Recent data shows that nearly a third of Indigenous Australians avoided seeking medical care due to cultural reasons, language barriers, or fears of discrimination. This statistic underscores the pressing need for healthcare providers to foster an environment of respect and inclusivity for their Indigenous patients.

“Understanding our history and the cultural and social determinants is a great start, but acknowledging intergenerational trauma and ongoing discrimination, respecting and engaging with Indigenous-led research, and leading your own path to cultural competency greatly helps address the negative impacts on First Nations peoples’ health outcomes of the current system,” Willis states.

The physiotherapy and broader allied health fields have a particularly vital role to play in supporting the health of First Nations communities. However, there remains low utilisation of these services among Indigenous Australians – a problem rooted in distrust, lack of understanding, financial barriers, and limited access to culturally safe care.

“Physiotherapy, and the wider allied health industry, play an essential role in improving health outcomes for First Nations peoples.”

“Physiotherapists provide their patients with the skills and strategies to address a range of conditions and to prevent and manage chronic disease. However, there is low utilisation of physiotherapy among First Nations peoples.”

This is underpinned by a distrust of the health system, a lack of understanding of the role of physiotherapy, financial barriers, and limited access to culturally safe services,” Willis notes.

As National Reconciliation Week commemorates milestones like the 1967 referendum and the Mabo decision, it serves as a powerful reminder that true reconciliation requires ongoing truth-telling, education, and meaningful engagement with First Nations peoples.

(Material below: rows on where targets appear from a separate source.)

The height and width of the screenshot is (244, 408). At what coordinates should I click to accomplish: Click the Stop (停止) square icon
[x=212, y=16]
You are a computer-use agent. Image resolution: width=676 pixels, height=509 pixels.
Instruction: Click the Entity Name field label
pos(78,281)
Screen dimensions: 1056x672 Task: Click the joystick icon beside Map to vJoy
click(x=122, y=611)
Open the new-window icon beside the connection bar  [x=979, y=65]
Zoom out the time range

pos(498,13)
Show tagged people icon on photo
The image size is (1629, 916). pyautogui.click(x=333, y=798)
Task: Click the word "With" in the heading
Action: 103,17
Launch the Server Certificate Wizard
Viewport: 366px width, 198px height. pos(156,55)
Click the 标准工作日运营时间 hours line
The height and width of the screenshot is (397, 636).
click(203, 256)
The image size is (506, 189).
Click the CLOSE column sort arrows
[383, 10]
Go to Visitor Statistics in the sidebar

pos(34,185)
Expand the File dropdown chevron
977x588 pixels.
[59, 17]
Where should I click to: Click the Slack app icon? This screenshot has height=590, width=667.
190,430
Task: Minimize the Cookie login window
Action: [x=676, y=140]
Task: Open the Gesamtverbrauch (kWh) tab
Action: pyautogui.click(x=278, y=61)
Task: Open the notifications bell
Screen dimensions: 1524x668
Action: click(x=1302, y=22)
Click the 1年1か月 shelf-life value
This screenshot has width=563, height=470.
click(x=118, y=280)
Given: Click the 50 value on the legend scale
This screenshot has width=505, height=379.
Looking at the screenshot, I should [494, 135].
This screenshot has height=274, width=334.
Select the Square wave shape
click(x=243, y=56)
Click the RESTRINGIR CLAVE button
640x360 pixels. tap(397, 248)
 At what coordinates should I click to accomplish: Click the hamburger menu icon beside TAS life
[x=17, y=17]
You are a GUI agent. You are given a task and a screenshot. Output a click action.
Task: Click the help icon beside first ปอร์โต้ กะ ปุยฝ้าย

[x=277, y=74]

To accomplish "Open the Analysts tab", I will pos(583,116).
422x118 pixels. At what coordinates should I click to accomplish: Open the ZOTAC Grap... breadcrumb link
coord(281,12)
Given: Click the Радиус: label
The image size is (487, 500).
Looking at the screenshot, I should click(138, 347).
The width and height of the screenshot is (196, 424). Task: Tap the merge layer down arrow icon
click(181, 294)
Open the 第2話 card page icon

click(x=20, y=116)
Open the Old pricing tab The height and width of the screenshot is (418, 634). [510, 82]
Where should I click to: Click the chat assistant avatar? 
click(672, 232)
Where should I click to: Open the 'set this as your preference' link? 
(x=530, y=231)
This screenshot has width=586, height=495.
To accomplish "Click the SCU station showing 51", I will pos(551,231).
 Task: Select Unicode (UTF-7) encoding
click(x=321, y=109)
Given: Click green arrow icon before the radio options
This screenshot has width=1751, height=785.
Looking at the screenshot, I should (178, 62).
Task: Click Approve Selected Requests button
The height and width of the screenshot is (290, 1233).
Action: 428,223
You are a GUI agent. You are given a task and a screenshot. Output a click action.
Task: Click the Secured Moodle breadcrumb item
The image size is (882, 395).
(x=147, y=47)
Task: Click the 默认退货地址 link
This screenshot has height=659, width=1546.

The APA is committed to this journey through the development of a new Reconciliation Action Plan. “Through our RAP, the APA embeds reconciliation into the core of our organisation and empowers our members to contribute positively to this important national movement. Cultural safety is not just an ‘add-on’; it is essential to ensuring equitable health outcomes for First Nations peoples,” Willis says.

Fostering cultural safety is fundamental to providing quality, compassionate healthcare for all Australians. As Willis states plainly, “Now, more than ever, we must stand together to uphold the rights and voices of First Nations peoples, tackle racism, and foster respect and understanding.”